Como diagnosticar e tratar TPN? A nível de relacionamento amoroso, o relacionamento com um narcisista é como um passeio na montanha-russa: é empolgante e divertido em alguns momentos, e terrível e assustador em outros. E se o passeio durar tempo demais você acaba passando mal. No começo é um “bombardeio de amor” – jogam charme, dão presentes, elogios. Fazem o que podem e o que não podem para conquistar suas vítimas.

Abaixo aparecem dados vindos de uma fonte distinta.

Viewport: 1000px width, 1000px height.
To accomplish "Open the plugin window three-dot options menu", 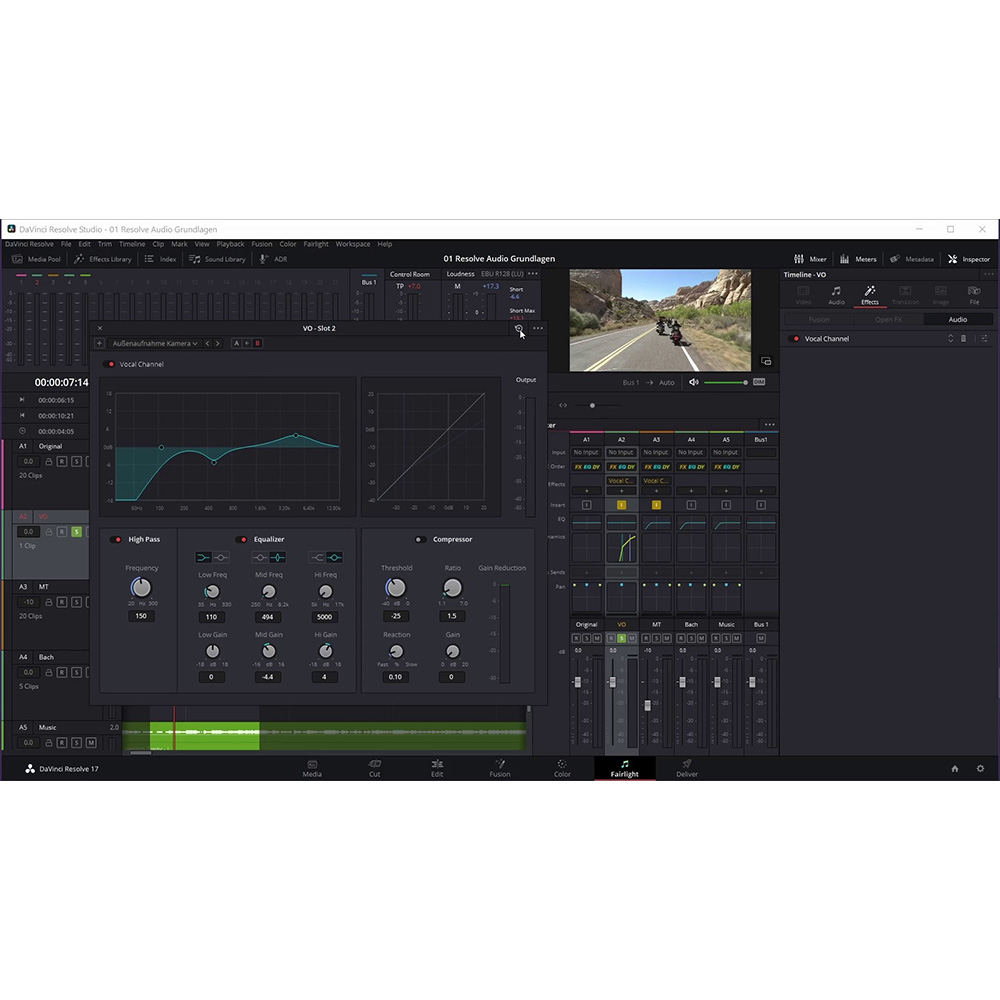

Mas, passado algum tempo, o romantismo exacerbado cede espaço ao abuso emocional.
Para tratar, as terapias mais indicadas são: terapia cognitivo comportamental, terapia comportamental dialética, terapia do esquema, psicoterapia focada na transferência e terapia baseada na mentalização. Elas ajudam os pacientes a entender seus pensamentos e comportamentos narcisistas e a modificá-los. Porém, o difícil é convencer o narcisista que ele precisa de tratamento. Em geral, ele pensa que a culpa é dos outros. Ou seja, tratamento há, mas é difícil. Afinal, outra característica que já é parte do narcisista é não demonstrar remorso ou arrependimento. Na cabeça dele, não há por que ou do que se tratar. E tão comum quanto resistir ao tratamento é abandoná-lo antes do previsto.
Enfim, não há remédio para o TPN. Apenas em casos de comorbidade, é prescrito medicamento. É importante tratar do assunto com empatia e compreensão. Só assim vamos reduzir o estigma e encorajar aqueles que sofrem a procurar tratamento.